Albuquerque não intervém no futebol, as SADs são “livres e soberanas”

O presidente do Governo Regional disse hoje que  que não intervirá de algum modo na participação dos clubes de futebol madeirenses no Campeonato Nacional. “O presidente do Governo não interfere no futebol. Eu tenho a missão de assegurar um quadro legal de apoios, que está perfeitamente definido para o desporto, nas suas diversas modalidades, disse. De resto, postulou, as SADs são “livres e soberanas para tomar as decisões no campo desportivo”.

O que o GR deve assegurar é que aquilo que está no quadro da lei de apoio ao desporto é cumprido.

“Aliás, houve agora uma alteração para facilitar a vida dos próprios clubes na dotação financeira que os clubes de alta competição regional e nacional recebem”, sublinhou.

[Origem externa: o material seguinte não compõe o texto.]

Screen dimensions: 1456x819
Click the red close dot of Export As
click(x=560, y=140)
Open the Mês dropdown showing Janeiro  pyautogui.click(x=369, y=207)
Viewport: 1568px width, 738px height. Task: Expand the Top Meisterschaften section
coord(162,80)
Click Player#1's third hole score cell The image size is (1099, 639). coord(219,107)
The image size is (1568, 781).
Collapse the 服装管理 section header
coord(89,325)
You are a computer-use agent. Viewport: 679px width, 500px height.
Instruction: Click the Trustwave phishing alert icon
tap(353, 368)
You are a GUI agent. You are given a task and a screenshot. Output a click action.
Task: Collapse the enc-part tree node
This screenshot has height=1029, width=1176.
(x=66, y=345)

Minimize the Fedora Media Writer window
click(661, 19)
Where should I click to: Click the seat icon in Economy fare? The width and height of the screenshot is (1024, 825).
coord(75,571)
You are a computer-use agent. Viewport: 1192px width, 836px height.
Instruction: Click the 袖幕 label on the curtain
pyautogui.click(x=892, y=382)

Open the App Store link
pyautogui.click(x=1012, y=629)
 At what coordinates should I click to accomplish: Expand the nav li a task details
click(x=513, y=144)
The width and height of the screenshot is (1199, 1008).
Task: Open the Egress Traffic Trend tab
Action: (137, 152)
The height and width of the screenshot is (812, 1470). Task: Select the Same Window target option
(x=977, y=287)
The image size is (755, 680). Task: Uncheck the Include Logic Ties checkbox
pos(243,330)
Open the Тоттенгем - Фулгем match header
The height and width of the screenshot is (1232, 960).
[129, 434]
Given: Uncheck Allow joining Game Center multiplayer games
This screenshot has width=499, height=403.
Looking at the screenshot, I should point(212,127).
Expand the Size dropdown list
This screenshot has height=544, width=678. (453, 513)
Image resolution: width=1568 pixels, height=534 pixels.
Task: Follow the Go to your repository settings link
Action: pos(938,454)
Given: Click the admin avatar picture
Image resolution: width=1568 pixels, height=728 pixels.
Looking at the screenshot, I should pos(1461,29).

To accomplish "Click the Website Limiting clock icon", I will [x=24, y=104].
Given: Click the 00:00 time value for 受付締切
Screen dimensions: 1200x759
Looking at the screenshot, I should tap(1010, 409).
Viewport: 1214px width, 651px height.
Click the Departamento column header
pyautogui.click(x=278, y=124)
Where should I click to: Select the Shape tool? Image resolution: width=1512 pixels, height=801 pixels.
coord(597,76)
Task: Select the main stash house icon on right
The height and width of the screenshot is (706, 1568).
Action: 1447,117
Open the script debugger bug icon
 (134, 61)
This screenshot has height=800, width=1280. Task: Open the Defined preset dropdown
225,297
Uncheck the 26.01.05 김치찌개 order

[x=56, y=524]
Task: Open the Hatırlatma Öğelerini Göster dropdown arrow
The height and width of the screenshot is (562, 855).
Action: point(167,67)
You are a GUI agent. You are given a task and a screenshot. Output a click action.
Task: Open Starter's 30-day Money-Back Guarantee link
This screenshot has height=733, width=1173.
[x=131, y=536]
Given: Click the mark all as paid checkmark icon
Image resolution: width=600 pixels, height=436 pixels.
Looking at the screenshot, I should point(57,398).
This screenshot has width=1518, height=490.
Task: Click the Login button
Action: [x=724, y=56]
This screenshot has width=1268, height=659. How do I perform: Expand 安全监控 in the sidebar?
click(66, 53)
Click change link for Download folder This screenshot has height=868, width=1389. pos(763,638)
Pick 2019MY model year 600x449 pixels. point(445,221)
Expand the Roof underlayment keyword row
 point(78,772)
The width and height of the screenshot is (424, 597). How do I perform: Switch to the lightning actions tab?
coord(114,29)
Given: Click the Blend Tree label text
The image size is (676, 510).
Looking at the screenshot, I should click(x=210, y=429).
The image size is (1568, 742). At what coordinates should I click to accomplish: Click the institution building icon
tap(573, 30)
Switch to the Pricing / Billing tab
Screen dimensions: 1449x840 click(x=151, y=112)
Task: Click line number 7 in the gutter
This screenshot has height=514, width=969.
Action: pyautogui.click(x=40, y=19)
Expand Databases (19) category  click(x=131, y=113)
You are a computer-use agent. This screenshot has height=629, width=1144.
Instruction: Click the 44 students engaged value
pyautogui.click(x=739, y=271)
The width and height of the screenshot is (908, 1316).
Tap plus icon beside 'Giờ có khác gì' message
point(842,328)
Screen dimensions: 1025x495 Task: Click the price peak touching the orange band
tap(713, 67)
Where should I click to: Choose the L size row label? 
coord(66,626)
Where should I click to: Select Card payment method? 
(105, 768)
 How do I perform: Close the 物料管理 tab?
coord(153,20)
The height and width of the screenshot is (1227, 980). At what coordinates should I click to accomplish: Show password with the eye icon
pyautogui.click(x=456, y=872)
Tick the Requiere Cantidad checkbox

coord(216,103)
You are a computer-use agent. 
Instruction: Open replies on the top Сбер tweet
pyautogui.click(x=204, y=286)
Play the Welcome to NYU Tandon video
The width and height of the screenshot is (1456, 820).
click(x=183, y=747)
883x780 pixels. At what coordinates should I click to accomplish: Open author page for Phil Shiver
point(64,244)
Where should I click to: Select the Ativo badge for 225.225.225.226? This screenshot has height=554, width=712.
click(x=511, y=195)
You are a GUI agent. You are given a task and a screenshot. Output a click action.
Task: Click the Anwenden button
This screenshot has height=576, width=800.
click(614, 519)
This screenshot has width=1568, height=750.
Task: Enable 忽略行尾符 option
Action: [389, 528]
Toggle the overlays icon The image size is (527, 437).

Quanto a prestações dos clubes, disse que “como adepto, não tenho sentimentos”.

O chefe do Executivo madeirense falava aos jornalistas durante uma visita ao Instituto Oftalmológico Munoz Trindade, na Rua Conde Canavial, nº 13, no Funchal.

Miguel Albuquerque falava à margem de uma visita ao Instituto Oftalmológico Munoz Trindade, na Rua Conde Canavial, no Funchal.

Na ocasião, considerou sua obrigação fazer visitas às empresas, que, conforme disse, são a “pedra angular, o sistema vascular da nossa economia”. Sem elas, disse, não há crescimento económico, não há emprego, nem rendimento para os cidadãos. “E temos que auscultar os empresários, saber quais são as carências, necessidades fundamentais e desafios”, acrescentou, “para podermos tomar decisões”.

Esta, referiu, é a segunda clínica privada que visita, o que, afirmou, tem também um significado político: o de que a medicina privada é um complemento fundamental do sistema regional de saúde pública. São parceiros (…)”. O sector privado na Madeira, elogiou, está na vanguarda, “com os melhores médicos e tecnologias”.

Questionado, por outro lado, pelos jornalistas sobre críticas dos socialistas à revisão do estatuto do gestor público, por entender que poderá criar situações pouco claras em relação a salários, Miguel Albuquerque considerou tais preocupações “política ressabiada, de caluniazinha, aquela coisa medíocre que vai levar este PS à irrelevância regional”.

“Nós apresentámos a lei precisamente para estabelecer limites na remuneração dos gestores públicos”, justificou. “Eu, como cidadão, não tenho inveja de ninguém que tenha mais dinheiro do que eu”, referiu. Mas, garantiu, a lei foi apresentada exactamente para pôr em prática “o contrário do que está a ser dito” pelo PS.